Он притянул ее с невероятной для больного, истощенного человека силой. Марина ничего не понимала: в его глазах были узнавание и радость, а слова никак не могли относиться к ней. Она не знала, что делать, губы ее беспомощно поползли.
— Любимая, — говорил Рахманинов, — поди ко мне. Я так истосковался… Боже, как мне было плохо!..
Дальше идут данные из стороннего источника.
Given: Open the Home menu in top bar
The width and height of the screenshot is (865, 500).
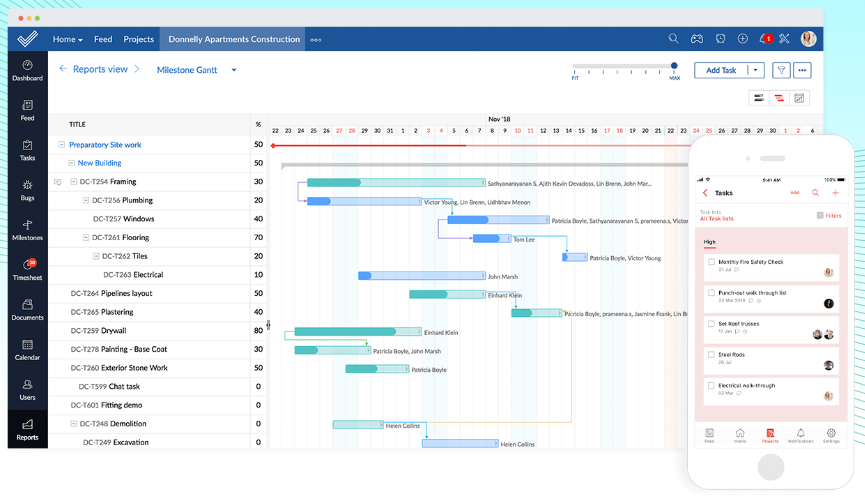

Марина была сильная девушка, но не бороться же с больным, к тому же она привыкла жить в атмосфере обожания Рахманинова, да и древнее чувство покорности давило, и она оказалась в его объятиях. Он шептал, бормотал бессвязные слова, из глаз его бежали слезы, ее обдавало двойным жаром: температуры и страсти, и голова ее закружилась. Она никогда не слышала таких слов, ее залетка Ваня предпочитал язык угроз и жалоб, а также речь жестов, порой весьма резких, и она беспамятно вбирала в себя то, что предназначалось другой.
Марина целовала Рахманинова, гладила его влажные, спутанные волосы и продолжала это делать, когда он затих на ее плече.
— Жалкий вы мой. — сказала она из глубины души и осторожно высвободилась.
Рахманинов спал, дыхание его было ровным, глубоким, и покой лежал на потемневших веках…
…Было уже утро, когда Рахманинов проснулся. Он увидел пыльный солнечный луч, проникавший меж занавесок, и склонившееся над ним лицо младшей Наташиной сестры Сони.
— Соня, — произнес он тихо, — почему вы здесь?
— Очнулся! — охнула Соня и, распахнув дверь, закричала: — Наташа!.. Наташа!.. — Повернулась к Рахманинову: — Сереженька, милый, а где мне быть?
Прибежала Наташа и остановилась в дверях, задохнувшись не от быстрого бега, а от счастья при виде чистых, разумных глаз Рахманинова.
— Наташа, Сережа удивляется, почему я у себя дома, а не в околотке или арестантских ротах.
— У себя дома? — повторил Рахманинов.
— Милый, неужели вы совсем ничего не помните?
— Здравствуйте, Сергей Васильич, с выздоровлением! — послышался звучный голос Марины.